Thank you for coming alongside me and supporting me in what ever way you can! I appreciate it, and I appreciate YOU! Much love and be blessed!
Dawn



Monday, April 18, 2016

The Team and Updates



Hey guys!

Hope you are all doing well! Just thought I'd give you guys a quick update on everything going on with my upcoming Belize trip. We have had two team meetings so far, and each one just makes me even more excited and expectant.  Instead of having 12 team members like we originally thought, our leaders, Bruce and Taylor, closed the trip with 8 of us being accepted, so with our leaders we will have a team of 10.  Bruce says that each time he has taken a team there has been some sort of theme that has united them, and this trip he is calling the Young Adult Team, with him being our oldest member, Taylor being the youngest, and the rest of us interspersed between them.  I am thrilled to say that of the 10 of us, I am related to three of them haha, both my brother and my sister-in-law were accepted as part of the team, as well as my awesome cousin Heather.  From there we will be joined by Rachel: our resident EMT and a co-leader, another sibling pair: Dan and Susanne Cooper, and our last team member Jessica, who is a chef and a mother.  Our first team meeting was a kind of meet and greet and a chance for us to get to interact a little bit with each other.  Bruce and Taylor believe that each of us is supposed to be on this trip and this team, and is crucial to the trip, and after meeting them I couldn’t agree more.  Each month I look forward to our meeting, and I can’t wait to keep getting to know them all more!!!

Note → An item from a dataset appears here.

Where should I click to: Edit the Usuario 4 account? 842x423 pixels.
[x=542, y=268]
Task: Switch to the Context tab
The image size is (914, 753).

            Personally, I am starting to think this trip is going to be bigger than I imagined.  I can already tell that God is shaping me and changing me for this trip, and that big things are going to be happening between now and then, and of course during the trip.  To be honest… I find this rather terrifying.  I know I’m going to be pushed to my limit, challenged, and molded, none of which can be easy.  I think some of my spiritual gifts will be brought to the forefront, and that I will have to lean on God to find a new strength.  I have been told that I will be a warrior and a fighter for God. Which sounds awesome, but when we fight for God we deal with powers we can’t imagine, and that’s what I find so intimidating.  So prayers for strength, courage, discipline, and peace would be greatly appreciated. 

            As far as finances go, I’m doing good for April and am right where I need to be, but I do need about $500 more by the middle of May, if you feel like you’d like to support me please let me know and I can give you the information to do so. 



I am so thankful for all of you, and the support and love you have showed me! Thank you for taking the time to read this, and I’ll do my best to keep you posted J God bless!